Davalı vekili mahkememize sunmuş olduğu 06.01.2020 havale tarihli cevap dilekçesinde özetle, davacının beyan ve taleplerinin gerçeği yansıtmadığını, açılan iş bu davanın haksız ve kötü niyetli olduğunu, tapulu taşınmazların satışına ilişkin sözleşme, resmi şekilde yapılmadığı için davacı tarafın tarafların imzaladığını iddia ettiği taşınmazın satış bedeline ilişkin sözleşmenin hukuken geçersiz olduğunu, dava dilekçesinde borcun varlığının kabul edilmiş olduğundan, borcunu ödediğini ve borçtan kurtulduğunu ispatın kendisine düştüğünü, davacının dayanaktan yoksun ve mesnetsiz iddia ve taleplerinin taraflarınca kabulünün mümkün olmadığını beyanla iş bu davanın reddini talep etmiştir.
Toplanan deliller, delillerin değerlendirilmesi ve gerekçe;
Davacı vekili dava dilekçesi ekinde Yapı Denetim Hizmet Sözleşmesi, 28/06/2019 tarihli satış bedeline ilişkin adi sözleşme, 28/06/2019 tarihli banka dekontu, tapu kaydı, dava konusu senetler ve ödeme makbuzlarına ilişkin fotokopiler, arabuluculuk tutanağını sunmuştur.
Mahkememizce davacı tarafa ait ticari defter ve belgeler Mali Müşavir bilirkişiye incelettirilerek, bilirkişiden alınan 25/12/2020 tarihli rapor alınmıştır.
Mahkememizce davalı tarafa ait ticari defter ve belgeler Mali Müşavir bilirkişiye incelettirilerek, bilirkişiden alınan 02/09/2021 tarihli rapor alınmıştır.

Dava icra takibinden önce açılan menfi tespit davasıdır.

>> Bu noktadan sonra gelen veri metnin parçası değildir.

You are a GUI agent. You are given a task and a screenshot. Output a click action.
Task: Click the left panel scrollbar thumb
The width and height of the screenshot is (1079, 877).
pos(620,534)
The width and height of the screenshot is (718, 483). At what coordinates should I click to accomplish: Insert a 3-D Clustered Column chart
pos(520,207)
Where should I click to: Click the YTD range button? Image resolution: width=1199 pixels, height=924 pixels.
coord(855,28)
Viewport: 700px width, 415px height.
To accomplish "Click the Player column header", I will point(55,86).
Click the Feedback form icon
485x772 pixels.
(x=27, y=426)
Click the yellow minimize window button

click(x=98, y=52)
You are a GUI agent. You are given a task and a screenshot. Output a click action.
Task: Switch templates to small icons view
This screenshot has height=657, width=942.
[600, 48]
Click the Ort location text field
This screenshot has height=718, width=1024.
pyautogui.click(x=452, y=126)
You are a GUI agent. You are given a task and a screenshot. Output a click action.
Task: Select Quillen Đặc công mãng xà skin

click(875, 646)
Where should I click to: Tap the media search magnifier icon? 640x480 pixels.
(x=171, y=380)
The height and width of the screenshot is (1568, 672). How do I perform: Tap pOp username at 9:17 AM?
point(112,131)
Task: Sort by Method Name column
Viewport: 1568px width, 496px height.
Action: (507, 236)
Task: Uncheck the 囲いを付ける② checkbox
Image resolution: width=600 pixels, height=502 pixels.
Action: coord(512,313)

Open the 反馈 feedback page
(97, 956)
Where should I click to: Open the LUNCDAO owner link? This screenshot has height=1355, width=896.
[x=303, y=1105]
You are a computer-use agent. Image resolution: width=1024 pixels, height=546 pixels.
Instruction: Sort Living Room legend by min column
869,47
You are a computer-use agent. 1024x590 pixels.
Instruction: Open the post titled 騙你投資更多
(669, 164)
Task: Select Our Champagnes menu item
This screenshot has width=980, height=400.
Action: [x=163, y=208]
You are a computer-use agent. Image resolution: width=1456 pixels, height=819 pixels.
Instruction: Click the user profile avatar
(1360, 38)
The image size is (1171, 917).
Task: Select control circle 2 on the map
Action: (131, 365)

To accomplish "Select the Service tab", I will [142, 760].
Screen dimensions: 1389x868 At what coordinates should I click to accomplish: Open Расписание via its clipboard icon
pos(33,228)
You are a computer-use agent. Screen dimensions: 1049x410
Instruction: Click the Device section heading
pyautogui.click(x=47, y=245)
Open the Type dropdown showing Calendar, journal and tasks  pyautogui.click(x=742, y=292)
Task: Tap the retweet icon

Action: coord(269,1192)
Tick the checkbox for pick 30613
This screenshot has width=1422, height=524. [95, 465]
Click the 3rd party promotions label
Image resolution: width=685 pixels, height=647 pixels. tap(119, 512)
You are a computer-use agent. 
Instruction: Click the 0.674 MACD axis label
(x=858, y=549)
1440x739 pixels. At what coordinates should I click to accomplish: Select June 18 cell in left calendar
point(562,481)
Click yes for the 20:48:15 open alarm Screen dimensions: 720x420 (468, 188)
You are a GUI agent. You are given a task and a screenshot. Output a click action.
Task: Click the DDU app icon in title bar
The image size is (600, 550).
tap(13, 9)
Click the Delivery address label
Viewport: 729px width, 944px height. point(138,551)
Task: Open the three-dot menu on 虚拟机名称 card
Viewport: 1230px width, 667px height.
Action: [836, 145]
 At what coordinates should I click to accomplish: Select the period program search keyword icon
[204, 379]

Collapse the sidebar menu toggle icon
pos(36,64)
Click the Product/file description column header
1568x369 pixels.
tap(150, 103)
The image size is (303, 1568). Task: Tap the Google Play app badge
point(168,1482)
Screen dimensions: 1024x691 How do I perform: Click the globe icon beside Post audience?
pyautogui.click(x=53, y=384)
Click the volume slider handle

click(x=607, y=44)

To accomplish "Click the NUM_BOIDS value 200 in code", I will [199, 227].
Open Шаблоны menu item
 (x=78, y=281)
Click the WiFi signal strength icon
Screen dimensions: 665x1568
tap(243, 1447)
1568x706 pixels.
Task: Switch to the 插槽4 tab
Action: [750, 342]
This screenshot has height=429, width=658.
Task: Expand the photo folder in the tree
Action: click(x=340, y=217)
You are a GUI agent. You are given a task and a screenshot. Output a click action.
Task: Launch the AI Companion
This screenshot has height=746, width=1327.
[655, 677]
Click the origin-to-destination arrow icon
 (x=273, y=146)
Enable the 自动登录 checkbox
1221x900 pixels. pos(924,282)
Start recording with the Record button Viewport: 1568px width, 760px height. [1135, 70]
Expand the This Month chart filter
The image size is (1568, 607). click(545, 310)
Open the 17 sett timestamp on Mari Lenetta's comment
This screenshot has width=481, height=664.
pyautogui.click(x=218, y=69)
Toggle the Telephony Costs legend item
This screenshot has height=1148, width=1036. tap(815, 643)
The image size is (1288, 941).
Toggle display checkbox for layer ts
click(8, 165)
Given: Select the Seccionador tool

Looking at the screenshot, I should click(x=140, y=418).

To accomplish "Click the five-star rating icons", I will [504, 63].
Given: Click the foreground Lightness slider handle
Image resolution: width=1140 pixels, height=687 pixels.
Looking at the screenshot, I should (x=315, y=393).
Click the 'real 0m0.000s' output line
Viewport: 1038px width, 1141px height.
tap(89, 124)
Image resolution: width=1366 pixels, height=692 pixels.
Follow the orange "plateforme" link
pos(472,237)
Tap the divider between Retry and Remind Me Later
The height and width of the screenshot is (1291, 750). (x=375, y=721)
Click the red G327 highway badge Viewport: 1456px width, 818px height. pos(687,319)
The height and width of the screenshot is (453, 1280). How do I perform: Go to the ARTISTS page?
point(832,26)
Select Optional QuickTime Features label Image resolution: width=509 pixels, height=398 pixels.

Tüm dosya kapsamından; davacı ile davalı arasında yapılacak ticari işler karşılığında Yapı Denetim Sözleşmesi imzaladığı, davacı tarafından davalıya toplam bedeli 172.000 TL olan 13 adet sıralı senedin düzenlenerek verildiği, 10 adet senet bedelinin davacı şirket tarafından ödendiği, 48.000.TL nin ise …’in davacı şirket adına davalı tarafa 28/06/2019 tarihinde ödediği, sözleşme yükümlülükleri davalı tarafından yerine getirilmediğinden davacı tarafından davalı lehine keşide edilen ve dava tyarihinde ödenmeyen 07/12/2018 düzenleme tarihli 15.000,00 TL ve 07/12/2018 tarihli 13.000,00 TL’lik senetlerden dolayı borçlu olmadığının karar verilmesi amacıyla eldeki davanın açıldığı anlaşılmıştır.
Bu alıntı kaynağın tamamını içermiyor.